#### Supplied material ####

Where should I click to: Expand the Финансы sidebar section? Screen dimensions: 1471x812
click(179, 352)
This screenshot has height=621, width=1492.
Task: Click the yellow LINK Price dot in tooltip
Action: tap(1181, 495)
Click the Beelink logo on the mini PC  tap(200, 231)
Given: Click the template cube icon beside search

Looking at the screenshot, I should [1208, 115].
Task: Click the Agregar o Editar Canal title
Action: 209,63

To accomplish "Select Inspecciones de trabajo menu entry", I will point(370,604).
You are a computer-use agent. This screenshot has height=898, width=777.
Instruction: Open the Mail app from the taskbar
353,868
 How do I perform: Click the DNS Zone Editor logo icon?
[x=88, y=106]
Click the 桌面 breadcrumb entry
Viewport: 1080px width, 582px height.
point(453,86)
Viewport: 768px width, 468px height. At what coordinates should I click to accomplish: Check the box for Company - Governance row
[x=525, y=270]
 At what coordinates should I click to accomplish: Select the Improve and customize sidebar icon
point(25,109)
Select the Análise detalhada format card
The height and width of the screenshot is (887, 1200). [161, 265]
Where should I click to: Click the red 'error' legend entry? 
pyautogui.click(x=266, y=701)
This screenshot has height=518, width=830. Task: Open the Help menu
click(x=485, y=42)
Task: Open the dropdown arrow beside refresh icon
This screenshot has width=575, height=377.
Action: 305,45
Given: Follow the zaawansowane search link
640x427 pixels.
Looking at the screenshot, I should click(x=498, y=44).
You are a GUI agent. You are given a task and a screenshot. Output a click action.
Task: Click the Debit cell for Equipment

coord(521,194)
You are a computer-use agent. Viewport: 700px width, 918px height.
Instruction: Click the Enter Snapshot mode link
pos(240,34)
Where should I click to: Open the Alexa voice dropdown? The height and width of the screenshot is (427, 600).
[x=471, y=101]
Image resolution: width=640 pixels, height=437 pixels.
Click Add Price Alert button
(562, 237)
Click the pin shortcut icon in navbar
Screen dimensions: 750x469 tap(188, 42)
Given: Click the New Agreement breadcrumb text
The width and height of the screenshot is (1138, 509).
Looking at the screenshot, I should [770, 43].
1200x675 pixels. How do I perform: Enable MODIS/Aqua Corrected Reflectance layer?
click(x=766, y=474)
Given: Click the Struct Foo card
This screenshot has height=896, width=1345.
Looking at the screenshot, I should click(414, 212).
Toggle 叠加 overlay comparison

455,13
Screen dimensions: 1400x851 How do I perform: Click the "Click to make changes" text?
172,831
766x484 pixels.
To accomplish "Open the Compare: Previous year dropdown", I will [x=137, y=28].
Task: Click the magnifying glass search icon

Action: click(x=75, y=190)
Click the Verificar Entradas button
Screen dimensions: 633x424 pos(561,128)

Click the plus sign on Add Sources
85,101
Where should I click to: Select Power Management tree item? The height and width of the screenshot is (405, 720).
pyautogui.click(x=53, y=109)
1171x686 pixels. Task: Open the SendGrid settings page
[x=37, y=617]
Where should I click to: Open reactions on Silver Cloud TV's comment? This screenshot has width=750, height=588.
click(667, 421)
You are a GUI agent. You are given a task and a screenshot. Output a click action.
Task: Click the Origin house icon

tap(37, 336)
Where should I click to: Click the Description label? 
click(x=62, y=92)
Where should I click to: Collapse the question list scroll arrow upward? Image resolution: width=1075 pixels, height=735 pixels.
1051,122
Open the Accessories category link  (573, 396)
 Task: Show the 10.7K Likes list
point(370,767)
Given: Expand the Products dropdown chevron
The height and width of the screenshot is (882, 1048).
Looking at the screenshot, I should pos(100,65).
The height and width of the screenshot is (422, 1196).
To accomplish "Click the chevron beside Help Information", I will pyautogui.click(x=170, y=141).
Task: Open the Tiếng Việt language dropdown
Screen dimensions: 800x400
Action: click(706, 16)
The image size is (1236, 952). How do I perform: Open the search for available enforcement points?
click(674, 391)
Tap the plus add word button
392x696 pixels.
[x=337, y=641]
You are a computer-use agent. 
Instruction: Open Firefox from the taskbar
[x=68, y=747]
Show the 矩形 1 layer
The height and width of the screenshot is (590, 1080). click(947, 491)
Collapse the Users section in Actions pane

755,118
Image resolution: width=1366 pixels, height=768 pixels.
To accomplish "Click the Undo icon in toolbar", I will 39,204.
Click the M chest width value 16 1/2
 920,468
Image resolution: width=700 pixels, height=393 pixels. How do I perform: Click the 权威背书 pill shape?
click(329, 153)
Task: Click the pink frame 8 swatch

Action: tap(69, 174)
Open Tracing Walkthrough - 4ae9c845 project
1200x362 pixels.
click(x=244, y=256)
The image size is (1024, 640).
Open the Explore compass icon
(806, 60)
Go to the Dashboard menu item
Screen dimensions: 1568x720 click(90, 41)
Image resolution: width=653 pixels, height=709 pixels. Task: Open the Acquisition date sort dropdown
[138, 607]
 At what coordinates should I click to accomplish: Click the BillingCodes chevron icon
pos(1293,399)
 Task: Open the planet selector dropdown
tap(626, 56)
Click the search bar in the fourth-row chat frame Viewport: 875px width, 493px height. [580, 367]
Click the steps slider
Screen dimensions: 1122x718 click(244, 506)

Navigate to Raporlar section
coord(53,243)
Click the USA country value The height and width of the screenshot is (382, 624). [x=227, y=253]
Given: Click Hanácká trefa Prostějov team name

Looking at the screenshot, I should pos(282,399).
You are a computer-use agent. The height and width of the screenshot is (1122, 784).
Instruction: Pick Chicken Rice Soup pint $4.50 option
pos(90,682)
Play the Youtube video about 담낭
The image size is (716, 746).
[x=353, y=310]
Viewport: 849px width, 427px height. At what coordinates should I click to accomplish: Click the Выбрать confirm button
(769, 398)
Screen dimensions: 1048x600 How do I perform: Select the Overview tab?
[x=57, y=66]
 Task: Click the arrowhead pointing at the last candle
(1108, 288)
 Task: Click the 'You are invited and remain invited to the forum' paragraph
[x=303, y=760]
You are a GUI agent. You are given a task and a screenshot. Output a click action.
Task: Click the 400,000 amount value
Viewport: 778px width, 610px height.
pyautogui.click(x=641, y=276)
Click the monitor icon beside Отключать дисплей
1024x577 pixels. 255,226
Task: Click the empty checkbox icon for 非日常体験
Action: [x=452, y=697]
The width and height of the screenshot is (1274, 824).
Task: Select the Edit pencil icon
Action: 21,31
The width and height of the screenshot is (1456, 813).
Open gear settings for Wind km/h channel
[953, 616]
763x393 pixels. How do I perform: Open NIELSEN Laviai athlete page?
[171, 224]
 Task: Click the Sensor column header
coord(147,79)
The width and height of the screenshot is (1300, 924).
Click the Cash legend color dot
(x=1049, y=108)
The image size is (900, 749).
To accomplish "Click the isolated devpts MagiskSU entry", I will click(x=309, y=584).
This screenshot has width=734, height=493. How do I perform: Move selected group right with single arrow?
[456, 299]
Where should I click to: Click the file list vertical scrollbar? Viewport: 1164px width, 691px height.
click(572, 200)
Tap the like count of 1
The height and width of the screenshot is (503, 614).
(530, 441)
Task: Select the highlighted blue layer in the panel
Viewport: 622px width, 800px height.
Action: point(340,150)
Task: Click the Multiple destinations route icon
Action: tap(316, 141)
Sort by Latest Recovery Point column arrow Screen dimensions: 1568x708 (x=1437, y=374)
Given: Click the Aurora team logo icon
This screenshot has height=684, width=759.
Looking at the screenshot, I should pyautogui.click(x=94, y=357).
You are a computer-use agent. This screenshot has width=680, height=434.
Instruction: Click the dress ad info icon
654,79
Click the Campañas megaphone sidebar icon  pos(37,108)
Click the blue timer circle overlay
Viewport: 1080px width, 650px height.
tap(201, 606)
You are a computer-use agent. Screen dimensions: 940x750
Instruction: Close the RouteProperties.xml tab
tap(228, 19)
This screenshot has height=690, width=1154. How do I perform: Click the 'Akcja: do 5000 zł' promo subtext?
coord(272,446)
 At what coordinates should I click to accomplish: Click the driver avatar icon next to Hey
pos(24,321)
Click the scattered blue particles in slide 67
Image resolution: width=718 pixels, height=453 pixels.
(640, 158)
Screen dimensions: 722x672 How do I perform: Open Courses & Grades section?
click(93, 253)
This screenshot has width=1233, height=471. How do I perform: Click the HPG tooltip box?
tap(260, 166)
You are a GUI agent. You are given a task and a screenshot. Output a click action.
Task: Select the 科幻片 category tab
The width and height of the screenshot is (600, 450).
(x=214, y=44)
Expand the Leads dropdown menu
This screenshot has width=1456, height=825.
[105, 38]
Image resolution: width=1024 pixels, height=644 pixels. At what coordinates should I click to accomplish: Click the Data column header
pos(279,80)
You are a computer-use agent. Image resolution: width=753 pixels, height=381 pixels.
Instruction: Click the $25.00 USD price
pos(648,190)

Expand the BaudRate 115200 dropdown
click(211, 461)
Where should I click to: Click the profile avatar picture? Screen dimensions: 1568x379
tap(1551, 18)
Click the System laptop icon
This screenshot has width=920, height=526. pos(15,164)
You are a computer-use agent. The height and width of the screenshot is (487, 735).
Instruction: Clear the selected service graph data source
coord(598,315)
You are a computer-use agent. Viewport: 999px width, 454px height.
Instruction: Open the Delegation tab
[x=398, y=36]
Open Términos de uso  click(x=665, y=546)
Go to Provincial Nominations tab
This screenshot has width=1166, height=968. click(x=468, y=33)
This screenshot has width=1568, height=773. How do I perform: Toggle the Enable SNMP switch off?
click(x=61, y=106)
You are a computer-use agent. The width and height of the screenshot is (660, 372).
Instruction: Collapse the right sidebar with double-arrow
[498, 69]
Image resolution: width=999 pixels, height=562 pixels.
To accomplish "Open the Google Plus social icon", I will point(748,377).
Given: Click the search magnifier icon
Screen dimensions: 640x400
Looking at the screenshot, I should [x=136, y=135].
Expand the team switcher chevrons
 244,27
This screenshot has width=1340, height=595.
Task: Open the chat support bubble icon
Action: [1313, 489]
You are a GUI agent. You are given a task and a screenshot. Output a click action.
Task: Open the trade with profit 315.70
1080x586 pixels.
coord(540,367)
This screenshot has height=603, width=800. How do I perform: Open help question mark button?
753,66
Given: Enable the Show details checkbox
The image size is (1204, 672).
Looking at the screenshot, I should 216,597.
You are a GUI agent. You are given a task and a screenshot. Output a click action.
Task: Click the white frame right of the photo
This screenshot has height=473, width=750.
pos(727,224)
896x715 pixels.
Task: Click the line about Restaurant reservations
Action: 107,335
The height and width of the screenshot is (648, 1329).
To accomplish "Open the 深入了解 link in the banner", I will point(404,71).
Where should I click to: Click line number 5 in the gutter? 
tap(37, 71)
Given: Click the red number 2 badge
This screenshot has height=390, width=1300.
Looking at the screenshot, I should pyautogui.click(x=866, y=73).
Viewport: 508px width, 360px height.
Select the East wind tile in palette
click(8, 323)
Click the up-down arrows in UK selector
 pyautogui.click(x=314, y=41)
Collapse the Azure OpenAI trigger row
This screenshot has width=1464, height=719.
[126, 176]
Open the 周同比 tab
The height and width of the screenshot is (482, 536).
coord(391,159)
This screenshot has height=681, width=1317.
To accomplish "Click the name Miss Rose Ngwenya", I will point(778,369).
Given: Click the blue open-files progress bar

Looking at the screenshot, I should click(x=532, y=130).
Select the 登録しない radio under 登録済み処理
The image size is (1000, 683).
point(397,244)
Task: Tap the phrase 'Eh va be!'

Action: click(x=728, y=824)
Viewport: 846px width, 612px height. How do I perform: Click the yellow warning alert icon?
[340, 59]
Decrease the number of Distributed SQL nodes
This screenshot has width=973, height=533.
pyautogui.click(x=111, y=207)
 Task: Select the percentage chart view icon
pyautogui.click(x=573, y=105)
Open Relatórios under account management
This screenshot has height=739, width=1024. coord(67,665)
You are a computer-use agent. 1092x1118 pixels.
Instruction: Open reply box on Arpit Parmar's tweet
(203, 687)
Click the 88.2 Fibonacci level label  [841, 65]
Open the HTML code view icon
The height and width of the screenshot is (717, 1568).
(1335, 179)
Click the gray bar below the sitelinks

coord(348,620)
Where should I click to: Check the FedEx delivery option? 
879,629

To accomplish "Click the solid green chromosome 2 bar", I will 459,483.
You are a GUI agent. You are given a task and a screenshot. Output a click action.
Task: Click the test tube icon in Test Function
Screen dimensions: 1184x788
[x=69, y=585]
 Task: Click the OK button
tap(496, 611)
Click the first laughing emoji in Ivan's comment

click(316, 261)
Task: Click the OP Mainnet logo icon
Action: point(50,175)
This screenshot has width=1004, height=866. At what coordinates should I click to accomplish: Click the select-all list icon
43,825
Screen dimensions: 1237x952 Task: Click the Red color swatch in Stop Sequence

####

Search the data for the string "category" and copy each line where it appears.

Worked solution
Open the Accessories category link  (573, 396)
Task: Select the 科幻片 category tab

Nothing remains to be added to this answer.